About Us
The History of Winter Quarter Farm
The story of Winter Quarter began in the 1920s with matriarch Mrs. Silas (Suzanne) B. Mason and her passion for Thoroughbred racing. The owner of Duntreath Farm (currently the site of the Gardenside neighborhood in Lexington, Kentucky), Mrs. Mason raced a number of very good horses. They included The Nut, winner of the 1929 Laurence Realization and Latonia Championship Stakes; HE DID, winner of the 1936 Santa Anita Derby; and HEAD PLAY, winner of the 1933 Preakness Stakes and runnerup by a nose in that year’s Kentucky Derby to Col E.R Bradley’s BROKER’S TIP after an infamous stretch duel.
After the death of Mrs. Mason’s husband in the late 1930s, the Duntreath racing stock was sold to settle the estate. However, Mrs. Mason’s son, H. Burnett Robinson, was as bitten by the racing bug as his mother. Young Burnett left high school early to pursue the only life he could imagine, a career in the care and development of Thoroughbreds. The preparation and education to pursue his true calling of life with Thoroughbreds included working alongside sage horsemen such as trainer J. T. “Tommy” Taylor and as an apprentice with Dr. E. A. Caslick at A.B. Hancock, Sr.’s Claiborne Farm.
When America entered World War II, Burnett enlisted in the United States Coast Guard. There, he led a .mounted beach patrol along the coast of Virginia charged with searching for German U-boats. After the war, Burnett returned to Lexington and started a construction company using an army surplus bulldozer. He built farm ponds, progressed to training surfaces, and ultimately landed a job resurfacing the main track at Keeneland as well as constructing the training track under the direction of Keeneland founder Hal Price Headley.
It was with Mr. Headley’s advice and encouragement that Burnett took the step to realize his dream. Burnett had located some rolling land in the southwest part of Fayette County, and in 1948 he purchased the property. “The weeds were over the top of the car,” Burnett recalled, indicating the soil was the rich and much sought after Maury loam. He named the farm Winter Quarter, after a Coast Guard lightship off the Virginia coast that he had patrolled during the war.
Nurturing the land and populating it with quality stock was the goal for Winter Quarter. The seed was sown when one of the farm’s first residents, a broodmare named MAID OF DUNTHREATH owned by Burnett’s mother Mrs. Mason, produced a lasting legacy in MAID OF FLIGHT. This stakes-placed Count Fleet mare was foaled and raised at Winter Quarter and went on to produce five-time Horse-of-the-Year KELSO.
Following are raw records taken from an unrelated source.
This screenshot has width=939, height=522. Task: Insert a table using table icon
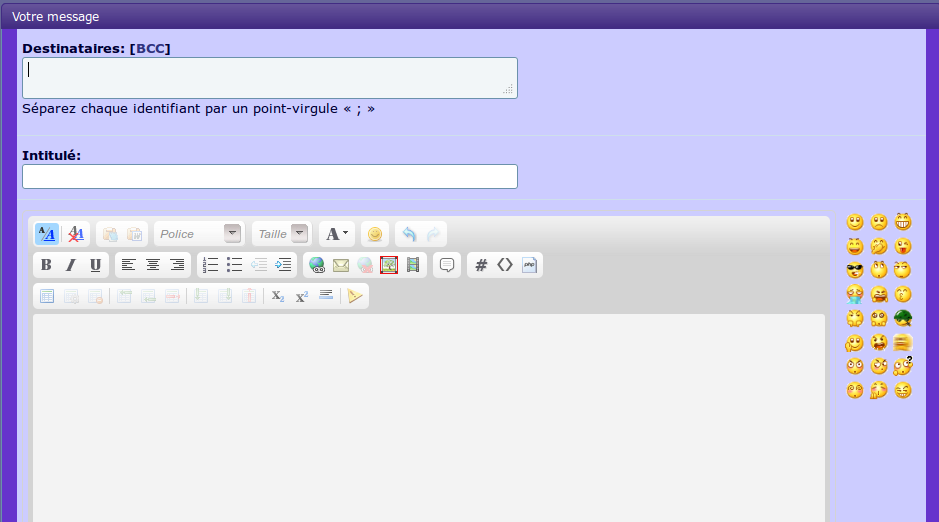click(46, 296)
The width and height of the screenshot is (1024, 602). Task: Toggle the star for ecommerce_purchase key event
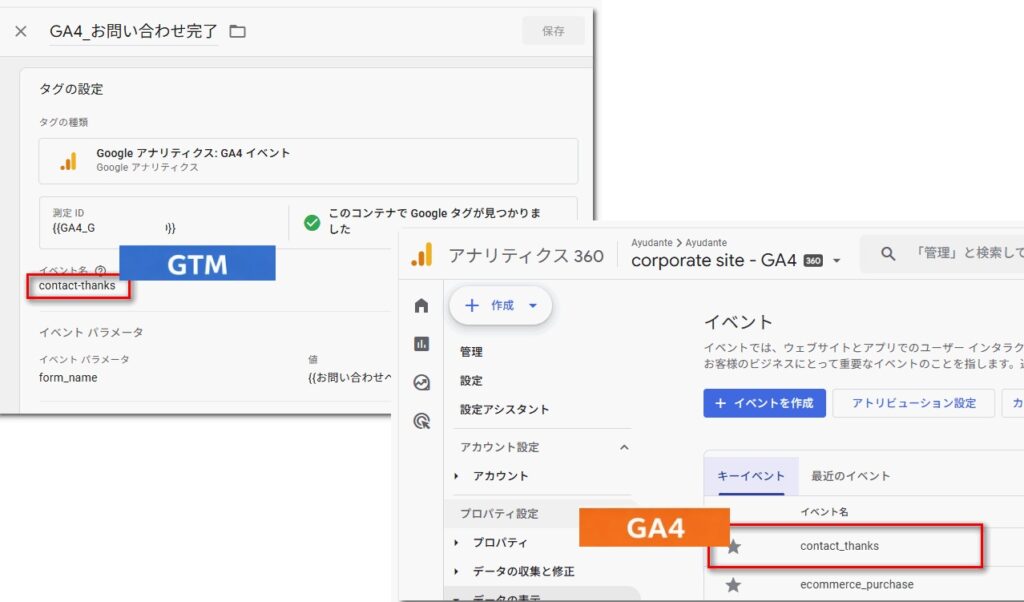734,584
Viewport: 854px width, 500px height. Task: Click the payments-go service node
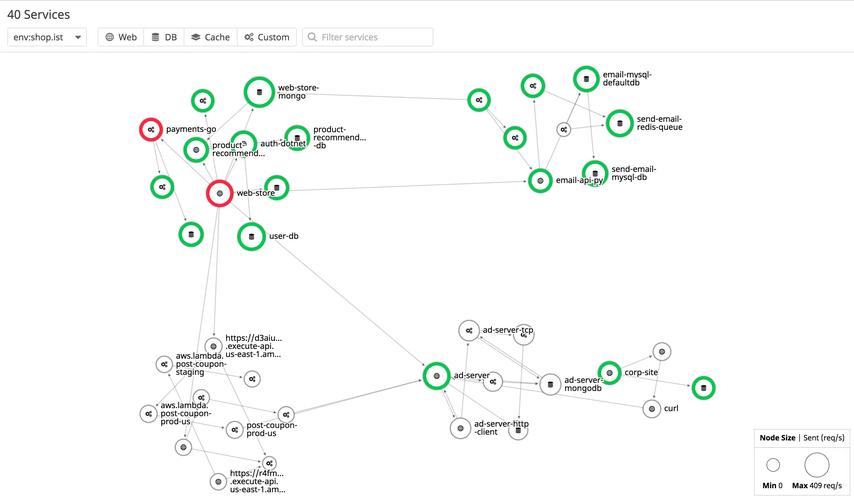click(151, 130)

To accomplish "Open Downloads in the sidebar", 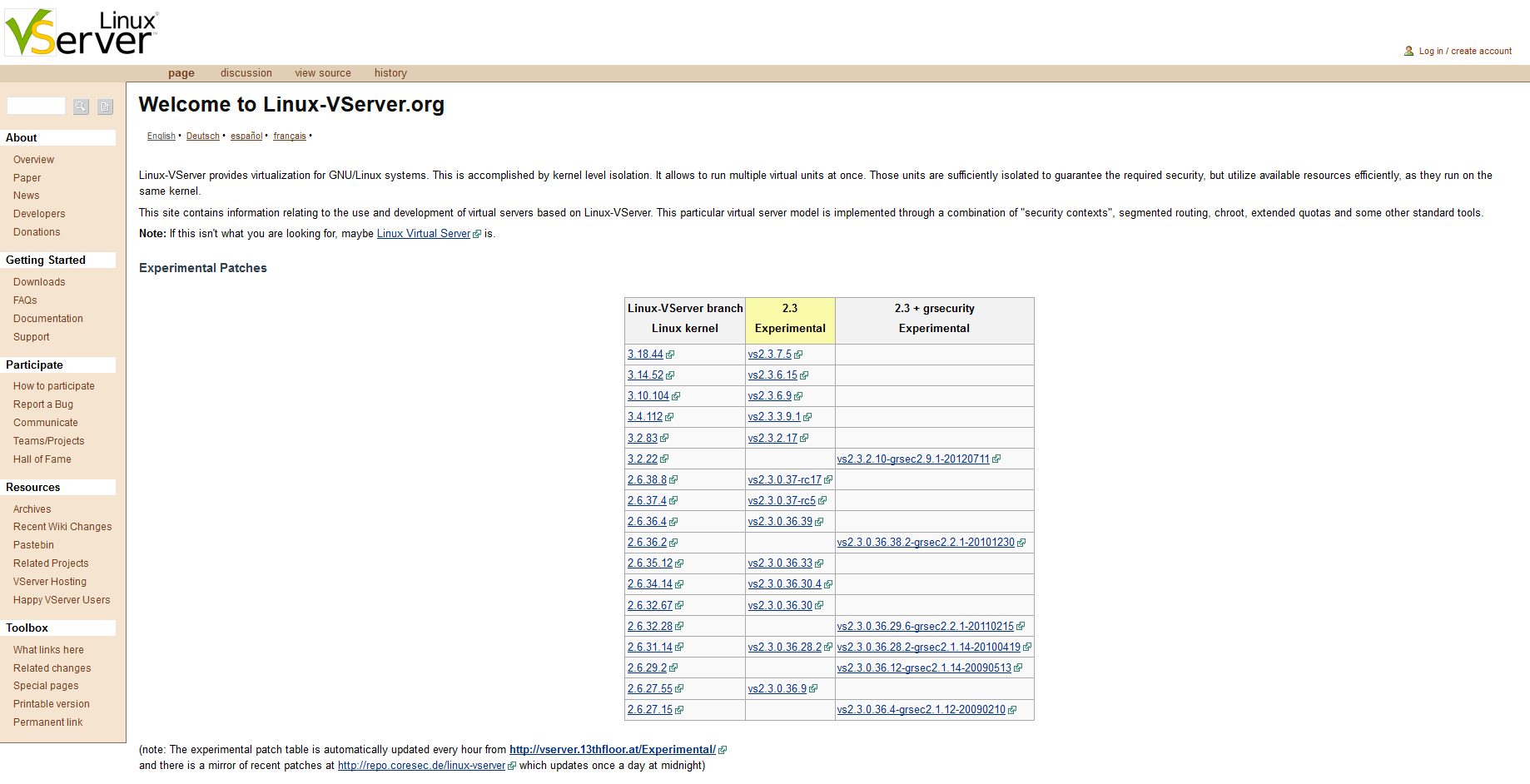I will 39,282.
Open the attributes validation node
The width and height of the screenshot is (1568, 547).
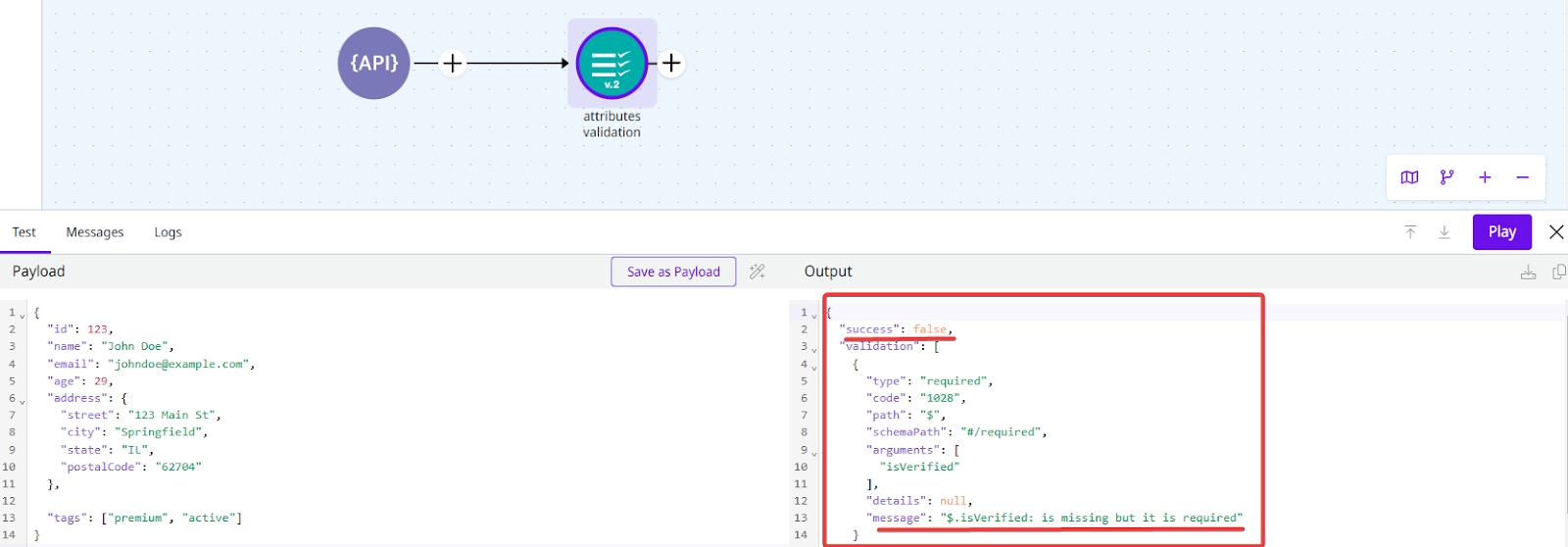coord(612,64)
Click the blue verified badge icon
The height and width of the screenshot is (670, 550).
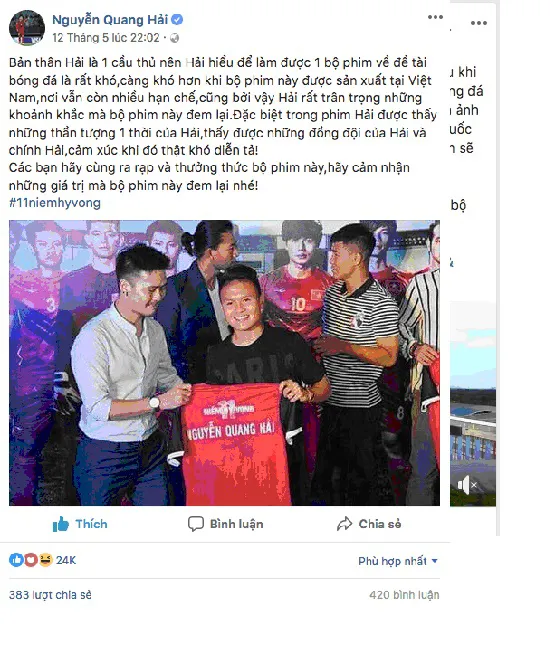point(177,20)
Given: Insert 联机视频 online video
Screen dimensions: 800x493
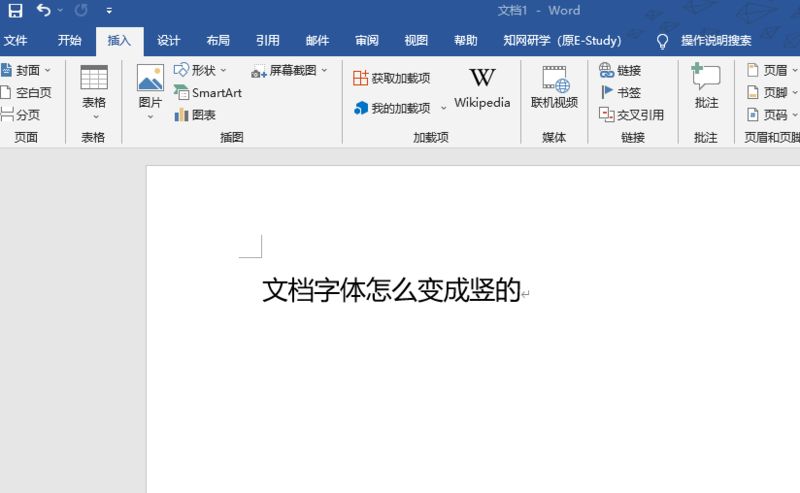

Burnett’s son, Don, born the same year Winter Quarter was founded, grew up .among the first crops of hay, tobacco, cattle, and ,of course, horses. Hands on from the time he can remember, Don recalls teenage summers spent helping to ready young horses for all-important Saratoga yearling sale. In Saratoga, he became acquainted with Tex Sutton who employed him to travel to California with a trainload of horses in the 1960s. Once in California, Don worked for Hall-of-Fame trainers Buddy Hirsh and Charlie Whittingham at a time when conditioning horses sometimes meant swimming them in the therapeutic surf at Del Mar.
Excited by the lifestyle and opportunity of the west, Don attended the University of Denver, then settled in northern California. With his wife, Audrey, they homesteaded and milked Jersey cows. After the birth of their son, Ferran, in 1977, Don and Audrey returned to Kentucky. Don’s father Burnett was diagnosed with Lou Gehrig’s disease (ALS) and had asked his son to come home to Winter Quarter.
Encouraged by mentor and client James P. “Jimmy” Conway, Don rededicated himself to the farm and its small clientele, most notably Geoffrey C. Hughes and Charles and Eddie Theriot. Major stakes winners soon followed: Arlington Million-G1 winner GOLDEN PHEASANT, bred by Dr. Mel Epstein from his mare Perfect Pigeon; Stakes Winners STAR OF COZZENE, MATTY G., J F WILLIAMS all bred by Jack Goodwin from his Pia Star mare Star Gem; Florida Derby-G1 winner VICAR bred by Waterville Lake Stables from a mare that Don purchased on their behalf named Escrow Agent; and of course Eric Kronfeld’s Maverick Productions with For the Flag, dam of Vertigineux and granddam of ZENYATTA and BALANCE. Through these good relationships and good horses, Winter Quarter made a new beginning.